### Requirement
Over all lines in the data below, count those holding "Here" and give only the result.

### Source records
*** Begin section ***

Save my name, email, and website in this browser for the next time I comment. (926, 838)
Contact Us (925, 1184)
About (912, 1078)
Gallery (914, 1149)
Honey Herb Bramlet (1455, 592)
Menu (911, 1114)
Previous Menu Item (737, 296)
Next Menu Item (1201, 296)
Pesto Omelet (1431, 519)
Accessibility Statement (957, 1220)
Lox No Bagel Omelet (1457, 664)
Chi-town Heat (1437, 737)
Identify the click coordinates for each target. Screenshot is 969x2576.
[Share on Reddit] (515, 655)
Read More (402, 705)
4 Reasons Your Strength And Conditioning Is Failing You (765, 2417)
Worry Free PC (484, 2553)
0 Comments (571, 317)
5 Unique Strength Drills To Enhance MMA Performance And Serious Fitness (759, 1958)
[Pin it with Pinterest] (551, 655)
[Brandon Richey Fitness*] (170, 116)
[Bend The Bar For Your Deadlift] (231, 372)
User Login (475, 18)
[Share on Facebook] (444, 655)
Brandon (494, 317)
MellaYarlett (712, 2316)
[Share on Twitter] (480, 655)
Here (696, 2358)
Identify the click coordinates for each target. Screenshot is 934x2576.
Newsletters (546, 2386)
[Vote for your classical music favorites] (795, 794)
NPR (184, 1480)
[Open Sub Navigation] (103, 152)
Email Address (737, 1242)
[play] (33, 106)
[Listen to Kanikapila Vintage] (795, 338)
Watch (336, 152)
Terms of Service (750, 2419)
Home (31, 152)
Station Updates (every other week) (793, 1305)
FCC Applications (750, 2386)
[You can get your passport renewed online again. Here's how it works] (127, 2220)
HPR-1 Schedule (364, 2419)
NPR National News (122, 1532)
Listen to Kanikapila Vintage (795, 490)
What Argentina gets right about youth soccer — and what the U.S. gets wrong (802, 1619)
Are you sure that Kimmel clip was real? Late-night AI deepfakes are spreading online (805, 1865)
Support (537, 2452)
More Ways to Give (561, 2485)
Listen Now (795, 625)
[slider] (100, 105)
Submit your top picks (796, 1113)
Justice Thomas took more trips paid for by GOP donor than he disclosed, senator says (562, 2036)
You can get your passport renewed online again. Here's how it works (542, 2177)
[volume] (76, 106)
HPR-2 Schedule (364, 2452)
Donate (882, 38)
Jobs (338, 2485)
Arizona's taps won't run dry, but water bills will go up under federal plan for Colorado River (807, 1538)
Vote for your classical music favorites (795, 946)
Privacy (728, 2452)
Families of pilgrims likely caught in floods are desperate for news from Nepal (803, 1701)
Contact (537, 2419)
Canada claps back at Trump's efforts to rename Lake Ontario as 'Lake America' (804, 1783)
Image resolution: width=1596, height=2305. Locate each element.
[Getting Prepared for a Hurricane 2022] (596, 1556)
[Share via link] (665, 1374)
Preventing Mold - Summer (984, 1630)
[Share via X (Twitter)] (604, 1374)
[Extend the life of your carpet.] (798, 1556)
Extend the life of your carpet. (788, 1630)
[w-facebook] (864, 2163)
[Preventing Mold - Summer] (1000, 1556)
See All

*** End section ***

### Response area
3